▶ _Extracted data_

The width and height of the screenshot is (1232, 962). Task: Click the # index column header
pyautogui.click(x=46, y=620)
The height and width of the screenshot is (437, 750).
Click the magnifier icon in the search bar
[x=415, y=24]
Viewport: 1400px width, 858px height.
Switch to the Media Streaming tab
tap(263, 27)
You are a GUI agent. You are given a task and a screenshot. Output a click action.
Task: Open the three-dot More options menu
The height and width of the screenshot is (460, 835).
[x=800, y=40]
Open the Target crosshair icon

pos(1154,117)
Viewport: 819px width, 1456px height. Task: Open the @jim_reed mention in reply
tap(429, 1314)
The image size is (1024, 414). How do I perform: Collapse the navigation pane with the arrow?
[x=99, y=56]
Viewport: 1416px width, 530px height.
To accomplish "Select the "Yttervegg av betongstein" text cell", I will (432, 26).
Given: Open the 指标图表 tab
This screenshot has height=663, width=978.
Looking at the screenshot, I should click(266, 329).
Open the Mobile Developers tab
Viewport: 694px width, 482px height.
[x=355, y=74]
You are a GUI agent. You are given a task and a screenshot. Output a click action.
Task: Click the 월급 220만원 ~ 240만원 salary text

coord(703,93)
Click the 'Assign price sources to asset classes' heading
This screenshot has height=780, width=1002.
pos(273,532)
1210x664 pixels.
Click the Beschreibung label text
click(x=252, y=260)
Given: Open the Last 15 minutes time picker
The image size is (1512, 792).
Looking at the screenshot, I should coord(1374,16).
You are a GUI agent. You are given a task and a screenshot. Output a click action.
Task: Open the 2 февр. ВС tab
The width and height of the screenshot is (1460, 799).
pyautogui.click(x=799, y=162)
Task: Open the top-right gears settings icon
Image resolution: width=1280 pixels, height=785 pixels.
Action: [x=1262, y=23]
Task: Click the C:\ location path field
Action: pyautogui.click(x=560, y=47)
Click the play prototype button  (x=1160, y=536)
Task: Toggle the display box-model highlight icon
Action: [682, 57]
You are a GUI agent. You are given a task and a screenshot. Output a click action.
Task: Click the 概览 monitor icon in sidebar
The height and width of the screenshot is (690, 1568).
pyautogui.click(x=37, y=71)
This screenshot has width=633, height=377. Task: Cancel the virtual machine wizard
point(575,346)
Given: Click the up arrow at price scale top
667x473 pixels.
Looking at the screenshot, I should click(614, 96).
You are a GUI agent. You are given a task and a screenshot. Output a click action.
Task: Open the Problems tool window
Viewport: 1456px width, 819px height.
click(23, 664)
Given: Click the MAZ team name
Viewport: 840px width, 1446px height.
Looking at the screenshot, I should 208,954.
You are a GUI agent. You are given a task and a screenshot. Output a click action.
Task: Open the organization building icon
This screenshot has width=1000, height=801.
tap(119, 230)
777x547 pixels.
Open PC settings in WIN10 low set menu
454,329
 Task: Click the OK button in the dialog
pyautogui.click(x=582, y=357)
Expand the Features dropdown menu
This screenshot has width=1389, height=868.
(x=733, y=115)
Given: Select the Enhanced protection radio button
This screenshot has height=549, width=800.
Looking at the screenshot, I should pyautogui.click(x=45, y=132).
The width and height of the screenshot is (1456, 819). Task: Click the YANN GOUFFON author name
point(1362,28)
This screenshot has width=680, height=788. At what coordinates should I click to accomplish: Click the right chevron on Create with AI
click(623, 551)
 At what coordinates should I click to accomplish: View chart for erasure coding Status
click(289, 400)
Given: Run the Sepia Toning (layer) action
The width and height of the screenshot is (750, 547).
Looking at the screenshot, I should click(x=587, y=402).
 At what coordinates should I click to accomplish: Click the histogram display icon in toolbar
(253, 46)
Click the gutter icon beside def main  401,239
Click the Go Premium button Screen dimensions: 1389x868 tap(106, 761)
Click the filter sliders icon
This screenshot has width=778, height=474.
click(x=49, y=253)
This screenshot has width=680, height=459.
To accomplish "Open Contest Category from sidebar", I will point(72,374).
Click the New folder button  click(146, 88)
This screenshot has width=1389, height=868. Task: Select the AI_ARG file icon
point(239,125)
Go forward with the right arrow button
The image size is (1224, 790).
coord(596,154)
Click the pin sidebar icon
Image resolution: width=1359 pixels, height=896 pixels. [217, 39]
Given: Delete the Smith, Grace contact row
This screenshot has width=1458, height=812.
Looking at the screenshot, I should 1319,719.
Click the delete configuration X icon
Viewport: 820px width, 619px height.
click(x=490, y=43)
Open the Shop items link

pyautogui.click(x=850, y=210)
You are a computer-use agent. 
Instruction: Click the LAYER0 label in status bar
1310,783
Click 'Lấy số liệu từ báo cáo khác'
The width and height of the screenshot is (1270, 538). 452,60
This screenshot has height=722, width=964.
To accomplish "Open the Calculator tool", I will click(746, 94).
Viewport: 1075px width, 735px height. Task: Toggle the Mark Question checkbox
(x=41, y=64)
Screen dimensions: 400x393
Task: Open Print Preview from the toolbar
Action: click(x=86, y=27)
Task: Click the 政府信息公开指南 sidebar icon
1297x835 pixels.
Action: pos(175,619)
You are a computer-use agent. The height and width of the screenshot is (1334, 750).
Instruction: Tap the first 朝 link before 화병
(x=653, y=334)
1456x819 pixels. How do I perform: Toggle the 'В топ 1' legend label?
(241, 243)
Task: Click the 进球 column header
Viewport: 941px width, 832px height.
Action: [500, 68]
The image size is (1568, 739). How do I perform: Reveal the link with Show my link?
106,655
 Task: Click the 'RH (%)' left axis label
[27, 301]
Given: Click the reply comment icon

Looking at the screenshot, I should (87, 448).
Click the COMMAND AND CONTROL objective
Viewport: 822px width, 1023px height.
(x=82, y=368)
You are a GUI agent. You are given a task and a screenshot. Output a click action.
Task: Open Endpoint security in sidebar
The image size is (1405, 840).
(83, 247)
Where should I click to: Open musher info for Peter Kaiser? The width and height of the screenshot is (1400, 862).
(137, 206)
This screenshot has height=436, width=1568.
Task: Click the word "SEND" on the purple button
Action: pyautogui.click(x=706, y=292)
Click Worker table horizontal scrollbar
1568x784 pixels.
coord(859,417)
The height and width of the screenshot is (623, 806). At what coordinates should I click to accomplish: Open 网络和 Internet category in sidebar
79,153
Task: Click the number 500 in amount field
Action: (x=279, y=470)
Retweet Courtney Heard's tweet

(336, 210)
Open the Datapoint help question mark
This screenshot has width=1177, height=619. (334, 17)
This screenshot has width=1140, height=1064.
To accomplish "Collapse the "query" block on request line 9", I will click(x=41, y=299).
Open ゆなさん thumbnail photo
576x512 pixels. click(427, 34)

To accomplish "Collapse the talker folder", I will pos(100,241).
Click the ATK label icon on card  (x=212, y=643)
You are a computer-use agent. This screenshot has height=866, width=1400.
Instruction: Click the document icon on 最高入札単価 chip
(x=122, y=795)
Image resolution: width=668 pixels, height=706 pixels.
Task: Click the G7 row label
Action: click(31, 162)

▶ _Exercise_
Rewrite the part of the data that opens with the line containing "Open the Target crosshair icon" and closes with the line containing "pyautogui.click(x=799, y=162)", swapping "Beschreibung" for "Description" and leaving everything else unchanged. Return only that part.

▶ _Full answer_
Open the Target crosshair icon

pos(1154,117)
Viewport: 819px width, 1456px height. Task: Open the @jim_reed mention in reply
tap(429, 1314)
The image size is (1024, 414). How do I perform: Collapse the navigation pane with the arrow?
[x=99, y=56]
Viewport: 1416px width, 530px height.
To accomplish "Select the "Yttervegg av betongstein" text cell", I will (432, 26).
Given: Open the 指标图表 tab
This screenshot has height=663, width=978.
Looking at the screenshot, I should click(266, 329).
Open the Mobile Developers tab
Viewport: 694px width, 482px height.
[x=355, y=74]
You are a GUI agent. You are given a task and a screenshot. Output a click action.
Task: Click the 월급 220만원 ~ 240만원 salary text

coord(703,93)
Click the 'Assign price sources to asset classes' heading
This screenshot has height=780, width=1002.
pos(273,532)
1210x664 pixels.
Click the Description label text
click(x=252, y=260)
Given: Open the Last 15 minutes time picker
The image size is (1512, 792).
Looking at the screenshot, I should coord(1374,16).
You are a GUI agent. You are given a task and a screenshot. Output a click action.
Task: Open the 2 февр. ВС tab
The width and height of the screenshot is (1460, 799).
pyautogui.click(x=799, y=162)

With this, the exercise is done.